== Segment start ==

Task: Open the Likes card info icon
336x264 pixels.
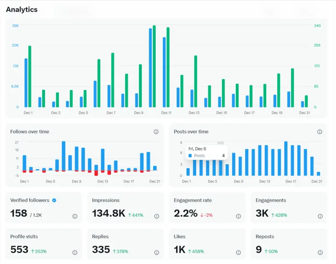Action: (x=238, y=252)
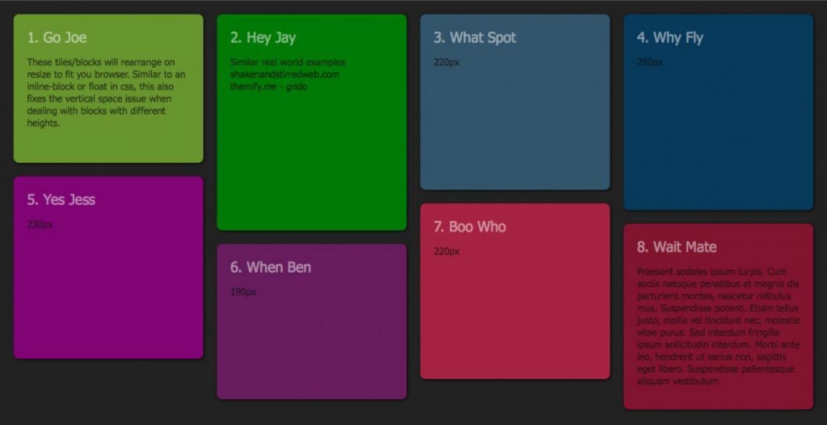Click the "6. When Ben" tile heading
The image size is (827, 425).
tap(271, 267)
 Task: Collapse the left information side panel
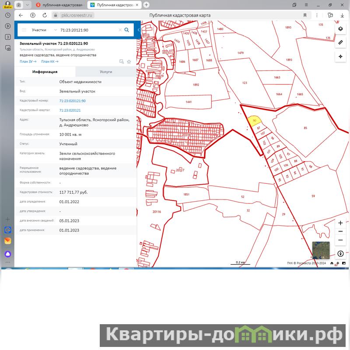point(138,30)
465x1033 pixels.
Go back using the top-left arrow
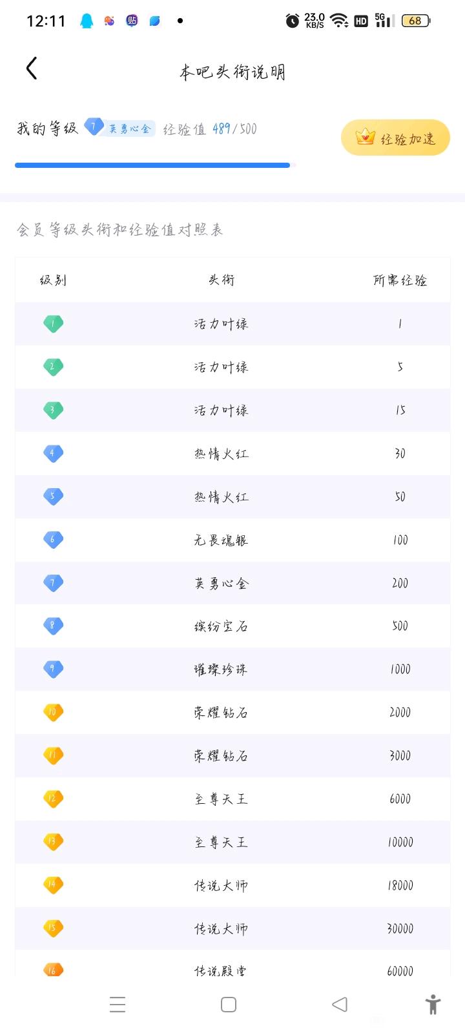32,68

== Segment end ==

## Problem statement
Exact reproduction of the entries above is what's needed; images stay out.

## Exercise solution
Task: Open the Likes card info icon
336x264 pixels.
Action: (x=238, y=252)
Click the "6. When Ben" tile heading
The image size is (827, 425).
tap(271, 267)
 Task: Collapse the left information side panel
point(138,30)
465x1033 pixels.
Go back using the top-left arrow
32,68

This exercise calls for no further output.